How to cite this URL:
Dora B, Demir-Dora D. Indomethacin Resistant Hemicrania Continua Responsive to Venlafaxine. Neurol India [serial online] 2022 [cited 2022 Oct 2];70:1670. Available from: https://www.neurologyindia.com/text.asp?2022/70/4/1670/355083




Sir,

Although the response to indomethacin is a required diagnostic criterion for hemicrania continua, cases unresponsive to indomethacin have increasingly been reported.[1],[2],[3] In indomethacin unresponsive cases, the alternative treatment is not clear and controlled studies don't exist due to the infrequent nature of the disorder. Among several different drugs tried in hemicrania continua, antidepressants such as amitriptyline and fluoxetine have been reported to be of no, or minimal benefit.[1],[2],[3],[4]

We report a 41-year-old woman with a 2-year history of a strictly left-sided continuous hemicranial headache of burning or aching quality of mild intensity (visual analog scale [VAS] score 2-3/10), which was present day-and-night but didn't interfere with daily activities or sleep. She reported no accompanying symptoms. She had severe (of VAS 7/10, sometimes reaching 10/10) exacerbations of the pain, located around the left eye and forehead, of burning, ripping, throbbing and boring quality, occuring 5-6 times monthly, and lasting from a few to 48 hours. The severe pain was always accompanied by reddening and lacrimation of the left eye and nasal congestion. She also reported to have migraine headaches for 15 years, 1-3/month with uni-bilateral pressing pain, accompanied by photo-sonophobia, osmophobia and exacerbation with physical activity. She clearly stated that the exacerbation phase of the “other” headache was much worse than her migraine bouts. Her neurological examination, laboratory tests and brain MRI and MR angiography were normal.

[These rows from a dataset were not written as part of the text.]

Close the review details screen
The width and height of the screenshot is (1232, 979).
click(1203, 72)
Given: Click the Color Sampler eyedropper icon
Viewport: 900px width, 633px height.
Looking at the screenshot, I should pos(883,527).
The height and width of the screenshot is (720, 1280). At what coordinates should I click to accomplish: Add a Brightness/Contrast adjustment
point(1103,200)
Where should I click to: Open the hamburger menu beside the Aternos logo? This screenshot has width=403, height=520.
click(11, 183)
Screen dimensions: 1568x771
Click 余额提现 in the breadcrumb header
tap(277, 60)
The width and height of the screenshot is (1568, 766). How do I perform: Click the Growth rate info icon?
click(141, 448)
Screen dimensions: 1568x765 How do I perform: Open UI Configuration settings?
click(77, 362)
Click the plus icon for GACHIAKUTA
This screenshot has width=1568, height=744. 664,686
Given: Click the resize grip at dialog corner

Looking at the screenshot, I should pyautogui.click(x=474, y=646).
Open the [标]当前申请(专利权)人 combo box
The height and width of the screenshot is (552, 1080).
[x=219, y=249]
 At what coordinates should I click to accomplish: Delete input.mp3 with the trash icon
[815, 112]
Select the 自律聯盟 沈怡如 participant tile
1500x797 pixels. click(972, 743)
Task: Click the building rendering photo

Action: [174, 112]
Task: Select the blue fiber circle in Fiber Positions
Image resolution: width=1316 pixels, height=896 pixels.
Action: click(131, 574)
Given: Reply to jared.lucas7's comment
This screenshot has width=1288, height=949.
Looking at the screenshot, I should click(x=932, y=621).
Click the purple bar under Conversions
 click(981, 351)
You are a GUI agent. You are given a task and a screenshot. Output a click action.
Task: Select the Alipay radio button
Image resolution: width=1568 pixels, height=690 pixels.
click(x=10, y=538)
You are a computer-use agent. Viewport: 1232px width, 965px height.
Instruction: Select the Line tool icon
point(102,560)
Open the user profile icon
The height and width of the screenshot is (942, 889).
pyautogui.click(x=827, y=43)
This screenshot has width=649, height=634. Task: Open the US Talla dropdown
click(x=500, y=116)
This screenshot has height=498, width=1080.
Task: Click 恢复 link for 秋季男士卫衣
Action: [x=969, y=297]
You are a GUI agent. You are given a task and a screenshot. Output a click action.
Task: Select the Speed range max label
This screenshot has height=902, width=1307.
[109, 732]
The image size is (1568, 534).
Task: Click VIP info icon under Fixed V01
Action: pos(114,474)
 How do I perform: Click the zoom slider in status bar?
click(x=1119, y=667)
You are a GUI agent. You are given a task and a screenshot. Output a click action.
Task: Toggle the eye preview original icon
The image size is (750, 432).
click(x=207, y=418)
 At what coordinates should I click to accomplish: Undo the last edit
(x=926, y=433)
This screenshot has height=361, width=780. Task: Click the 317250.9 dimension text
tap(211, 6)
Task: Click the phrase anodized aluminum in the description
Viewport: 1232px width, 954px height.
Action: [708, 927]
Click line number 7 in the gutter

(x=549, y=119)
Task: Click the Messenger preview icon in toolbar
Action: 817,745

She was diagnosed with hemicrania continua and started on indomethacin 25 mg tid. After 1 week she reported minimal improvement of the headache and the dose was increased to 150 mg/day, and later to 225 mg/day with no additional improvement. She discontinued indomethacin due to lack of response and was started on topiramate 100 mg/day which she couldn't tolerate due to mental and psychiatric side effects. She was then started on venlafaxin 75 mg/day for her depression. After 3 months, she reported that the continuous daily headache improved and only recurred 2-3 days a week and she had no exacerbation periods during the last 2 months. The venlafaxine dose was increased to 150 mg/day. After 3 months, she was completely headache free, and after 6 months, she had no recurrence of the headache except for occasional mild attacks of migraine.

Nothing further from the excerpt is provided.